Big Society Brouhaha: Silly old me and my middle-aged memory

As the National Audit Office runs its second investigation into the funding of the Big Society Network, Liam Black recalls his time as a Nesta trustee asked to fund the network at a critical time in Nesta's own history. 

Dear Jude –

Middle age is terrible isn’t it? Hair loss, aching joints, good looks fading fast, performance, er, dropping in all departments. And don't start me on my memory. Do you know what? Sometimes I really believe I have a clear memory of something only to be told by someone else that I’m quite wrong.

So, there I was on Twitter in the summer and up pops a link to a blog by Toby Blume about the National Audit Office finding that the Cabinet Office and the Big Lottery Fund had failed to follow some of their own procedures and guidelines in the management of more than £2m of grants awarded to the Big Society Network and the Society Network Foundation, the charity that owned it.

The BS Network was launched four years ago at Number 10 by Prime Minister David Cameron himself with much hype about the visionary, transformative powers of the Big Society idea. I have no idea if the BS Network funders are visionaries but there is now plenty of evidence that – at actually executing their plans to transform the country – they are some way short of genius. They promised, for example, that they'd recruit a million people to one of their projects. Have a guess, Jude, how many they actually recruited? 64. Not 64,000 or even 6,400. Sixty. Four. Anyway I tweeted bravo to Toby and said that Nesta – on whose board I sat for a couple of years – had been, like the other funders, "forced" to fund BS Network.

I left Nesta in April 2012 and – like at least 999,936 of my fellow citizens – I hadn't given the Big Society a second's thought since until I saw Toby’s blog...

 

3 monkeys

 

Anyway, I switched to Facebook to peruse the knee surgery and Viagra ads and thought no more of it.  But, Jude, stamp me vitals, if it didn't all kick off. Within minutes journalists popped up in my Twitter stream wanting interviews. Over the next couple of days the BBC wanted me and my tweet was quoted on the front of the Sunday national press. It seems I am the first decision maker who had handed cash over to the BS Network who has broken ranks from behind carefully worded minutes.
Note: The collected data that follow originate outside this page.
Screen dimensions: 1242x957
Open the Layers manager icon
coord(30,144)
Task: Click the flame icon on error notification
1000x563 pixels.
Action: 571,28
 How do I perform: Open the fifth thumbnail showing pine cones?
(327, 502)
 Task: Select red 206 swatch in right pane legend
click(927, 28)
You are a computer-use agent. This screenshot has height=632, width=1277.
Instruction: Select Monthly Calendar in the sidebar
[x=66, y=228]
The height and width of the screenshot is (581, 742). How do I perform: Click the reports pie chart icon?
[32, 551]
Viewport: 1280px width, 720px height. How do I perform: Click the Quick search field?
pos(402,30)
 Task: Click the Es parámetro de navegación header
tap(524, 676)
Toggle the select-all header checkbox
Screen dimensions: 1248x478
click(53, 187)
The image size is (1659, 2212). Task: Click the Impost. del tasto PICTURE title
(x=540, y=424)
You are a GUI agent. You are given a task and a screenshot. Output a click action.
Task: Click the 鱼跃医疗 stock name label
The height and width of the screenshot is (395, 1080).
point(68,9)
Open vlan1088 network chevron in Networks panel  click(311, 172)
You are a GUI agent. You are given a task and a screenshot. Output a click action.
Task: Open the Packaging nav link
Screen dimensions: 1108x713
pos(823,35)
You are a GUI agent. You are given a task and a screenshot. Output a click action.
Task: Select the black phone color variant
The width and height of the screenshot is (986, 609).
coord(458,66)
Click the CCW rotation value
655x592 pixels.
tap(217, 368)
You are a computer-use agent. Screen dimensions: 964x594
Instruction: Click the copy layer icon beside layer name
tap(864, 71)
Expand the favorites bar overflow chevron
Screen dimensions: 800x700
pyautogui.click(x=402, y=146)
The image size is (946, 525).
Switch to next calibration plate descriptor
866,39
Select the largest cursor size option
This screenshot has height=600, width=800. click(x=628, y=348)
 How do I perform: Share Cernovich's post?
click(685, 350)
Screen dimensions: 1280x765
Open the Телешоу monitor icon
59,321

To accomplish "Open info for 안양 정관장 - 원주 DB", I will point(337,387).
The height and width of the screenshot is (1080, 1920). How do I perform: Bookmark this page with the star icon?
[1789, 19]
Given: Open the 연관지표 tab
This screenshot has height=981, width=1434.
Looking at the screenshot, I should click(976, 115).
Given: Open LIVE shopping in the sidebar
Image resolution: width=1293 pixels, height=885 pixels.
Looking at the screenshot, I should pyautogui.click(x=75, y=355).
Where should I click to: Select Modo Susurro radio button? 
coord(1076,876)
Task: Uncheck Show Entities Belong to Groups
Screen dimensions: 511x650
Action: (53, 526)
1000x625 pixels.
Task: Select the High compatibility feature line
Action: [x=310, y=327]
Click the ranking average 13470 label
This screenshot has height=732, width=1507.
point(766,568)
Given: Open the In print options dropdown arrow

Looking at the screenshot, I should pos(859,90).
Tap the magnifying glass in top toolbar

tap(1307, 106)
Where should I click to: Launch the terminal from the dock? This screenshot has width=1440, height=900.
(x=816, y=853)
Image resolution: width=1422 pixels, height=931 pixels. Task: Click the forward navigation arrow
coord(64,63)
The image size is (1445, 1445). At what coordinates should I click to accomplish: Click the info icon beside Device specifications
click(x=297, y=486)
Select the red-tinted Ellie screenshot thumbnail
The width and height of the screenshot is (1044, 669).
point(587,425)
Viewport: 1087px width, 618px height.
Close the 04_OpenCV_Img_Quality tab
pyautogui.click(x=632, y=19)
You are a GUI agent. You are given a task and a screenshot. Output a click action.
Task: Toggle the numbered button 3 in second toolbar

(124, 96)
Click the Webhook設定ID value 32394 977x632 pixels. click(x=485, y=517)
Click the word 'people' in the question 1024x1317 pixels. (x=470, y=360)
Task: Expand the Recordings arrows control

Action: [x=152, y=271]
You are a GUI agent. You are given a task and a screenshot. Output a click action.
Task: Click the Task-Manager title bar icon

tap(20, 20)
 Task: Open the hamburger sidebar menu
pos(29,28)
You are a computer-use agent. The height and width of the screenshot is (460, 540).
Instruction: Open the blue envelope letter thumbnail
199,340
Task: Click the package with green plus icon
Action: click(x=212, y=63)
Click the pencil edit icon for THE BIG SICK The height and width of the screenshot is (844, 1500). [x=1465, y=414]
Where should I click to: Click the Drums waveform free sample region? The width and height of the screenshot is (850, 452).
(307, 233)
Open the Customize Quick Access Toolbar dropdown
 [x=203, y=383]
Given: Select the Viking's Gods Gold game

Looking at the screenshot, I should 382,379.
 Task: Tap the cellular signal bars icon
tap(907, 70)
After a few days the furore subsided and we all went back to being fabulously innovative and socially impactful. I was intent on leaving it there. It was in my past, no-one died and who cares about the Big Society any more (even the Bullingdon Boys don’t mention it these days)? And then lo! What's this quietly uploaded to the Nesta website? Geoff Mulgan – who wasn’t at Nesta at the time but is now Nesta CEO – has had a good long look at the paperwork and talked to a few people and come to the conclusion that Nesta wasn't in any way compelled to give money and it was all tickety-boo. Nothing to see here. Move on.

Well, you can imagine how relieved I was to read all that in a report by a man who wasn't in the room when the decisions were made. Dearie me, it seems my rickety memory has let me down.

I could have sworn that during Nesta’s confused and complex transition from semi-quango status to independent foundation (involving loads of shuttle diplomacy, urgent, quickly-organised conference calls and really hard graft by Nesta execs like Philip Colligan) that it had been made crystal clear to we trustees that funding the BS Network was one way we could smooth the transition and avoid being tossed onto the bonfire of the quangos.      

But it seems my memory is clearly faulty on this too.

I thought I remembered a very grown up and robust conversation amongst the trustees. I thought we had decided that we would hold our noses and make a grant to the BS Network – which did fall well within our funding criteria – and keep our eyes on the big prize of getting free of just this kind of bullshit government interference.

But obviously again my memory must be faulty on this point.

We were not “forced” by written diktat or a minister standing in the room holding a gun at our heads. That’s not how the establishment exerts its influence and exercises its political patronage is it Jude? I thought I remembered clearly it was obvious that the government believed – in the heady flush of being back in power ­– that they had us – a New Labour creation in 1998 – by the balls and were squeezing.

I was so sure that our negotiating team debriefed us that a complex and tricky transition would get a hell of a lot more complex and tricky if the new government's flavour-of-the-month Big Society superstars didn’t get the money they needed.  

But, no, it seems that clearly my memory is faulty on this point. Again.

The intentions of everyone around that board table were honourable. We wanted to break free of interference from all governments – Labour were an equal pain – and protect the long term ability of Nesta to do good innovative things. But I  remember no-one being in any doubt what had happened when we – completely above board and within our legal requirements – chose to fund the BS Network. It was part of making it easier for us to pick our way through the thicket of bureaucracy and the snake pit of Whitehall politics.

But obviously, having read the internal review, none of that happened.

Silly old me and my middle-aged memory.